### [What needs to be done]
Please update the material below by replacing "Locate an element on the screen" with "Point out an element on the screen" throughout, keeping everything else the same.

### [Provided material]

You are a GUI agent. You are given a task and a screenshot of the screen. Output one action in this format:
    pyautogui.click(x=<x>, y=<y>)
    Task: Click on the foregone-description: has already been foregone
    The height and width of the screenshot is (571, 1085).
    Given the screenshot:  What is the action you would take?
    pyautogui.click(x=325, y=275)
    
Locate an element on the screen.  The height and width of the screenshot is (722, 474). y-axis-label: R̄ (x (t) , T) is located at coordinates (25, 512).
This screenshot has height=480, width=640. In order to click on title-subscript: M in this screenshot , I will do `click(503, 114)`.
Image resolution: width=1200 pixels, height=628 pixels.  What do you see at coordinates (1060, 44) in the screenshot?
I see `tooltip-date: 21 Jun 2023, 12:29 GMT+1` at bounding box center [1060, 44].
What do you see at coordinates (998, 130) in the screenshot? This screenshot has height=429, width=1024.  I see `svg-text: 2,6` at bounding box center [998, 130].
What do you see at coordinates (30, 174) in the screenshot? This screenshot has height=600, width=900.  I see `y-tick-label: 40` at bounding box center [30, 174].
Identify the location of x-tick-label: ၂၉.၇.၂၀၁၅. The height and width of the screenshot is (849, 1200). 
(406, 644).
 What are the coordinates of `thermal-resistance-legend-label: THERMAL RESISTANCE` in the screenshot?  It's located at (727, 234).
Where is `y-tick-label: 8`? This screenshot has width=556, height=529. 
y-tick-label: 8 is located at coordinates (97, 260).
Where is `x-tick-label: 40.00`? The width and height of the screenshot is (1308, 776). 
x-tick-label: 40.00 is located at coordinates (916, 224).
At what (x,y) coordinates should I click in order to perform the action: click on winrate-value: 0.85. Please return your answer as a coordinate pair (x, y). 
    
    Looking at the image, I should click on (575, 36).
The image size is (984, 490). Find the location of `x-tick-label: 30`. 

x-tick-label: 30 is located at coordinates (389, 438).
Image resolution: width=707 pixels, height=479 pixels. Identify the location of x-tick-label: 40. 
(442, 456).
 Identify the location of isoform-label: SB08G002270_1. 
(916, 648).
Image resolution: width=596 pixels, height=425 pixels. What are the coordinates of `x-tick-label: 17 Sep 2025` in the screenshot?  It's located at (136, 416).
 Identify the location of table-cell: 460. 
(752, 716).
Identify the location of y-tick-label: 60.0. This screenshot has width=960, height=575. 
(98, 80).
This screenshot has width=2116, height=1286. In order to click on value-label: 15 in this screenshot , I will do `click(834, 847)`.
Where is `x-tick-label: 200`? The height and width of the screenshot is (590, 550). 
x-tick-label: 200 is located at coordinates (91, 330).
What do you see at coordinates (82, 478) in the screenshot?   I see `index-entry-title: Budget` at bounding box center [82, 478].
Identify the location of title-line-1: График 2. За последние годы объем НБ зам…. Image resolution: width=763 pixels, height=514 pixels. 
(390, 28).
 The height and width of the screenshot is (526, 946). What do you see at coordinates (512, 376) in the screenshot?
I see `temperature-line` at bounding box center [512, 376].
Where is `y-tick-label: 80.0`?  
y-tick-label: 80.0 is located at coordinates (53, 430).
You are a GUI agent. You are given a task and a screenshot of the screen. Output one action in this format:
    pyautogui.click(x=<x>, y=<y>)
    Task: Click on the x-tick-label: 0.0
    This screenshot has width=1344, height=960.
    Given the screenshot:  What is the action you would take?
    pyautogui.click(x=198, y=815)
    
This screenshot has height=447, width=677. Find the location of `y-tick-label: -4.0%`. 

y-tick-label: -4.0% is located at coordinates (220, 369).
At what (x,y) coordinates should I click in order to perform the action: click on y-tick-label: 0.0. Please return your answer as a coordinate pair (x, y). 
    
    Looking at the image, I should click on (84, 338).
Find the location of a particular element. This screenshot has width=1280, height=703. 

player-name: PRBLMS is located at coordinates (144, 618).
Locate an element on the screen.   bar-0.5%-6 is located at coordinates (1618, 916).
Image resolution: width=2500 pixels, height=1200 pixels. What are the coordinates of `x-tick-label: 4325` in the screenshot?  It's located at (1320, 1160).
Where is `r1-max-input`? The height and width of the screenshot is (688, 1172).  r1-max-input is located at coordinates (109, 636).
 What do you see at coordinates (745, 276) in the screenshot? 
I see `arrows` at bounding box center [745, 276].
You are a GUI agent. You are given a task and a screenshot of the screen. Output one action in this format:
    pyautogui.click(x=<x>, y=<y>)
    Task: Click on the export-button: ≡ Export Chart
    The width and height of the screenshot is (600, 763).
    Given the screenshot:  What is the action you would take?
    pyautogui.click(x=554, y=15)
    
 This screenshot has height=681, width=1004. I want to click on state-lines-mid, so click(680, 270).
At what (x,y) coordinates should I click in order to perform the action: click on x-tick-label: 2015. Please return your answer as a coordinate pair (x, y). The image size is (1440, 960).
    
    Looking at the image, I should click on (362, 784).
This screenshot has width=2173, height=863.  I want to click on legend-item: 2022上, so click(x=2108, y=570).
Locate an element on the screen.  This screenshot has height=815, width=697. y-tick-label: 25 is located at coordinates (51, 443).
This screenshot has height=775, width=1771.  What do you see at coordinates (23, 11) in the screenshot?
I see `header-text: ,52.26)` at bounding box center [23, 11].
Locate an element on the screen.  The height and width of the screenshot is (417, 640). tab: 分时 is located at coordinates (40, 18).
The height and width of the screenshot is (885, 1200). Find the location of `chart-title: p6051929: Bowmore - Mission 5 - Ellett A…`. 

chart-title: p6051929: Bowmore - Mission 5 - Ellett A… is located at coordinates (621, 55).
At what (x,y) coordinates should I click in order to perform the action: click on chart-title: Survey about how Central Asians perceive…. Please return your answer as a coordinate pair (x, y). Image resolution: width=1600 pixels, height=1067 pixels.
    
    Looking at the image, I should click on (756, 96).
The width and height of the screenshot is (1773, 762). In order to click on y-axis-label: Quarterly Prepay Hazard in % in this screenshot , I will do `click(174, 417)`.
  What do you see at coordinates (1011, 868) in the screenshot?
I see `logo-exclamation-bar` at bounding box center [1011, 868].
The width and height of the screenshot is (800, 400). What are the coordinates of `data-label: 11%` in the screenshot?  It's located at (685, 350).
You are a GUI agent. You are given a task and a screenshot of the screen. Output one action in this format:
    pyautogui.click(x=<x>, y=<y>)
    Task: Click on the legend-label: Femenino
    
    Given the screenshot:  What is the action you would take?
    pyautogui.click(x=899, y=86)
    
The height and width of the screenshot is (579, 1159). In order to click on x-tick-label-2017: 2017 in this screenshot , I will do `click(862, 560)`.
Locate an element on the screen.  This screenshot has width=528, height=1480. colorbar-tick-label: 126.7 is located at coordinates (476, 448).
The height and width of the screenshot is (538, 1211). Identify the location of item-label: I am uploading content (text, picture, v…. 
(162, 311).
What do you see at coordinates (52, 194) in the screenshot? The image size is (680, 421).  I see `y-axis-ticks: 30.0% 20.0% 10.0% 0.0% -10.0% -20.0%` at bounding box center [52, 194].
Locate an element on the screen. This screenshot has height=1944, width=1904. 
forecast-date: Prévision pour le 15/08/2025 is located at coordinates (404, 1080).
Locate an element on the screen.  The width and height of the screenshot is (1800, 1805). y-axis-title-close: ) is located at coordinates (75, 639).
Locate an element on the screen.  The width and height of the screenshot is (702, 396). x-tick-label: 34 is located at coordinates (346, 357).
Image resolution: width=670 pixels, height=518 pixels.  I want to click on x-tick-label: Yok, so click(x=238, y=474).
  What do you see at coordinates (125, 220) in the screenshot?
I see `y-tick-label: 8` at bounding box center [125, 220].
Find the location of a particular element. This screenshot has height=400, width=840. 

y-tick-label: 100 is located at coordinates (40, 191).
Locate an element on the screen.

### [Exercise solution]
You are a GUI agent. You are given a task and a screenshot of the screen. Output one action in this format:
    pyautogui.click(x=<x>, y=<y>)
    Task: Click on the foregone-description: has already been foregone
    The height and width of the screenshot is (571, 1085).
    Given the screenshot:  What is the action you would take?
    pyautogui.click(x=325, y=275)
    
Point out an element on the screen.  The height and width of the screenshot is (722, 474). y-axis-label: R̄ (x (t) , T) is located at coordinates (25, 512).
This screenshot has height=480, width=640. In order to click on title-subscript: M in this screenshot , I will do `click(503, 114)`.
Image resolution: width=1200 pixels, height=628 pixels.  What do you see at coordinates (1060, 44) in the screenshot?
I see `tooltip-date: 21 Jun 2023, 12:29 GMT+1` at bounding box center [1060, 44].
What do you see at coordinates (998, 130) in the screenshot? This screenshot has height=429, width=1024.  I see `svg-text: 2,6` at bounding box center [998, 130].
What do you see at coordinates (30, 174) in the screenshot? This screenshot has height=600, width=900.  I see `y-tick-label: 40` at bounding box center [30, 174].
Identify the location of x-tick-label: ၂၉.၇.၂၀၁၅. The height and width of the screenshot is (849, 1200). 
(406, 644).
 What are the coordinates of `thermal-resistance-legend-label: THERMAL RESISTANCE` in the screenshot?  It's located at (727, 234).
Where is `y-tick-label: 8`? This screenshot has width=556, height=529. 
y-tick-label: 8 is located at coordinates (97, 260).
Where is `x-tick-label: 40.00`? The width and height of the screenshot is (1308, 776). 
x-tick-label: 40.00 is located at coordinates (916, 224).
At what (x,y) coordinates should I click in order to perform the action: click on winrate-value: 0.85. Please return your answer as a coordinate pair (x, y). 
    
    Looking at the image, I should click on (575, 36).
The image size is (984, 490). Find the location of `x-tick-label: 30`. 

x-tick-label: 30 is located at coordinates (389, 438).
Image resolution: width=707 pixels, height=479 pixels. Identify the location of x-tick-label: 40. 
(442, 456).
 Identify the location of isoform-label: SB08G002270_1. 
(916, 648).
Image resolution: width=596 pixels, height=425 pixels. What are the coordinates of `x-tick-label: 17 Sep 2025` in the screenshot?  It's located at (136, 416).
 Identify the location of table-cell: 460. 
(752, 716).
Identify the location of y-tick-label: 60.0. This screenshot has width=960, height=575. 
(98, 80).
This screenshot has width=2116, height=1286. In order to click on value-label: 15 in this screenshot , I will do `click(834, 847)`.
Where is `x-tick-label: 200`? The height and width of the screenshot is (590, 550). 
x-tick-label: 200 is located at coordinates (91, 330).
What do you see at coordinates (82, 478) in the screenshot?   I see `index-entry-title: Budget` at bounding box center [82, 478].
Identify the location of title-line-1: График 2. За последние годы объем НБ зам…. Image resolution: width=763 pixels, height=514 pixels. 
(390, 28).
 The height and width of the screenshot is (526, 946). What do you see at coordinates (512, 376) in the screenshot?
I see `temperature-line` at bounding box center [512, 376].
Where is `y-tick-label: 80.0`?  
y-tick-label: 80.0 is located at coordinates (53, 430).
You are a GUI agent. You are given a task and a screenshot of the screen. Output one action in this format:
    pyautogui.click(x=<x>, y=<y>)
    Task: Click on the x-tick-label: 0.0
    This screenshot has width=1344, height=960.
    Given the screenshot:  What is the action you would take?
    pyautogui.click(x=198, y=815)
    
This screenshot has height=447, width=677. Find the location of `y-tick-label: -4.0%`. 

y-tick-label: -4.0% is located at coordinates (220, 369).
At what (x,y) coordinates should I click in order to perform the action: click on y-tick-label: 0.0. Please return your answer as a coordinate pair (x, y). 
    
    Looking at the image, I should click on (84, 338).
Find the location of a particular element. This screenshot has width=1280, height=703. 

player-name: PRBLMS is located at coordinates (144, 618).
Point out an element on the screen.   bar-0.5%-6 is located at coordinates (1618, 916).
Image resolution: width=2500 pixels, height=1200 pixels. What are the coordinates of `x-tick-label: 4325` in the screenshot?  It's located at (1320, 1160).
Where is `r1-max-input`? The height and width of the screenshot is (688, 1172).  r1-max-input is located at coordinates (109, 636).
 What do you see at coordinates (745, 276) in the screenshot? 
I see `arrows` at bounding box center [745, 276].
You are a GUI agent. You are given a task and a screenshot of the screen. Output one action in this format:
    pyautogui.click(x=<x>, y=<y>)
    Task: Click on the export-button: ≡ Export Chart
    The width and height of the screenshot is (600, 763).
    Given the screenshot:  What is the action you would take?
    pyautogui.click(x=554, y=15)
    
 This screenshot has height=681, width=1004. I want to click on state-lines-mid, so click(680, 270).
At what (x,y) coordinates should I click in order to perform the action: click on x-tick-label: 2015. Please return your answer as a coordinate pair (x, y). The image size is (1440, 960).
    
    Looking at the image, I should click on (362, 784).
This screenshot has width=2173, height=863.  I want to click on legend-item: 2022上, so click(x=2108, y=570).
Point out an element on the screen.  This screenshot has height=815, width=697. y-tick-label: 25 is located at coordinates (51, 443).
This screenshot has height=775, width=1771.  What do you see at coordinates (23, 11) in the screenshot?
I see `header-text: ,52.26)` at bounding box center [23, 11].
Point out an element on the screen.  The height and width of the screenshot is (417, 640). tab: 分时 is located at coordinates (40, 18).
The height and width of the screenshot is (885, 1200). Find the location of `chart-title: p6051929: Bowmore - Mission 5 - Ellett A…`. 

chart-title: p6051929: Bowmore - Mission 5 - Ellett A… is located at coordinates (621, 55).
At what (x,y) coordinates should I click in order to perform the action: click on chart-title: Survey about how Central Asians perceive…. Please return your answer as a coordinate pair (x, y). Image resolution: width=1600 pixels, height=1067 pixels.
    
    Looking at the image, I should click on (756, 96).
The width and height of the screenshot is (1773, 762). In order to click on y-axis-label: Quarterly Prepay Hazard in % in this screenshot , I will do `click(174, 417)`.
  What do you see at coordinates (1011, 868) in the screenshot?
I see `logo-exclamation-bar` at bounding box center [1011, 868].
The width and height of the screenshot is (800, 400). What are the coordinates of `data-label: 11%` in the screenshot?  It's located at (685, 350).
You are a GUI agent. You are given a task and a screenshot of the screen. Output one action in this format:
    pyautogui.click(x=<x>, y=<y>)
    Task: Click on the legend-label: Femenino
    
    Given the screenshot:  What is the action you would take?
    pyautogui.click(x=899, y=86)
    
The height and width of the screenshot is (579, 1159). In order to click on x-tick-label-2017: 2017 in this screenshot , I will do `click(862, 560)`.
Point out an element on the screen.  This screenshot has width=528, height=1480. colorbar-tick-label: 126.7 is located at coordinates (476, 448).
The height and width of the screenshot is (538, 1211). Identify the location of item-label: I am uploading content (text, picture, v…. 
(162, 311).
What do you see at coordinates (52, 194) in the screenshot? The image size is (680, 421).  I see `y-axis-ticks: 30.0% 20.0% 10.0% 0.0% -10.0% -20.0%` at bounding box center [52, 194].
Point out an element on the screen. This screenshot has height=1944, width=1904. 
forecast-date: Prévision pour le 15/08/2025 is located at coordinates (404, 1080).
Point out an element on the screen.  The width and height of the screenshot is (1800, 1805). y-axis-title-close: ) is located at coordinates (75, 639).
Point out an element on the screen.  The width and height of the screenshot is (702, 396). x-tick-label: 34 is located at coordinates (346, 357).
Image resolution: width=670 pixels, height=518 pixels.  I want to click on x-tick-label: Yok, so click(x=238, y=474).
  What do you see at coordinates (125, 220) in the screenshot?
I see `y-tick-label: 8` at bounding box center [125, 220].
Find the location of a particular element. This screenshot has height=400, width=840. 

y-tick-label: 100 is located at coordinates (40, 191).
Point out an element on the screen.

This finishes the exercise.